The mystery of why in the hell Florida East Coast Industries would want to start private passenger service from Miami to Orlando just got a little bit clearer: they may also be getting an intermodal freight connection to Orland International Airport! A press release from the airport authority (.pdf):
Demonstrating a vision for the future, the Greater Orlando Aviation Authority, which operates Orlando International Airport, has already invested in infrastructure for a station that could accomodate up to four rail systems. In discussing the integration of rail [Phil Brown, Executive Director Orlando International Airport] explained, “We have planned our intermodal facility in a central location to service both the north and the future south terminal and All Aboard Florida is vying to be the first rail system to operate from it.” […]
After considering FECI’s proposal, the Board approved the request and authorized the Executive Director to develop an agreement with FECI to provide commercial passenger service to Orlando International Airport’s Intermodal Facility to be presented to the Aviation Authority Board.
The railroad clearly wants to continue to grow its freight business while introducing passenger service, which will make them one of the few private constituencies for FRA crash safety reform. They already have very good signaling because of their reliance on time-sensitive intermodal freight (most American railroads carry slow bulk freight like coal, chemicals, and grain), which will help them when they get in front of the FRA and have to prove that they can prevent and mitigate crashes without bulking their trains up like tanks.
A cynic could say they’re only starting passenger service to get subsidies from the government for their freight business, but for the moment I’d like to be optimistic and think that it’s a genuine synergy.
And then there’s this out of Rep. John Mica’s office, telling the Army Corps of Engineers not to get in the FEC’s way (the tabloidesque bolding of “Mica” is them, not me!):
In a letter today to Assistant Secretary of the Army (Civil Works) Jo Ellen Darcy, Mica followed up on discussions with the Corps in Washington and Jacksonville about shrinking the approval schedule and expediting the private sector rail project.

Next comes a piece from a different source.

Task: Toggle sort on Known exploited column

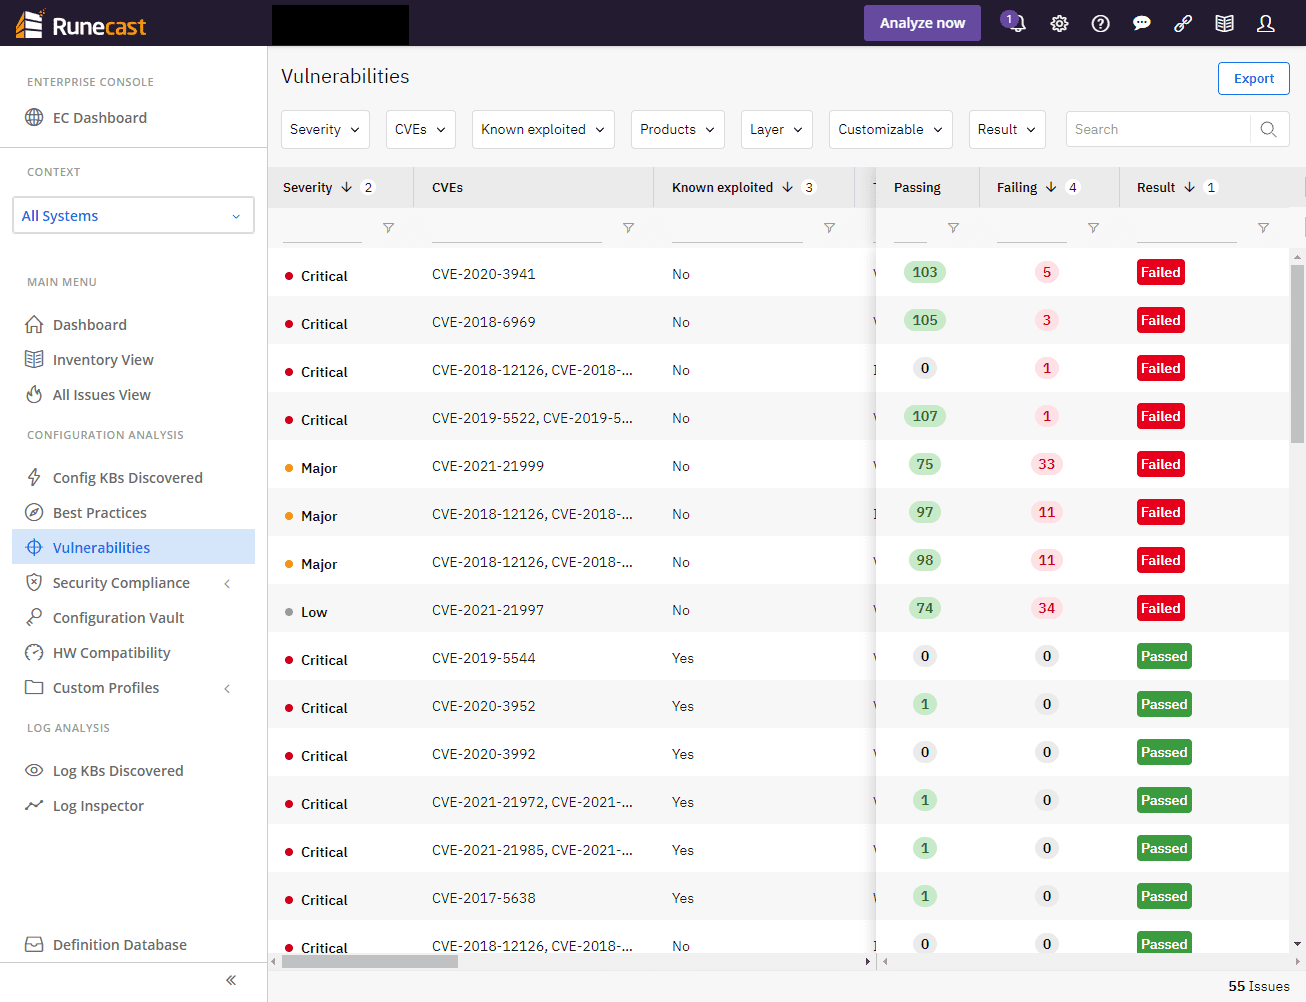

“With the right-of-way already in place there is no reason to drag this out,” Mica said. “This should not be a bureaucratic process. Imagine the government actually acting quickly to put people to work, expand private investment in a billion-dollar infrastructure project, and get cars off our congested highways.”
Mica recently met with Corps of Engineers officials to discuss fast forwarding the required environmental reviews that will allow the project to proceed, and work on a plan that could bring the route into service by early 2015. Mica expects the Corps’ environmental review and permitting process to be completed within 12 months, since the planned route travels over an existing rail right-of-way and other existing transportation corridors.
Update: Wait a minute – “with the right-of-way already in place”? Who said that the right-of-way between Cocoa and Orlando was already in place? Is it the Bee Line Expressway? I don’t remember that being announced publicly.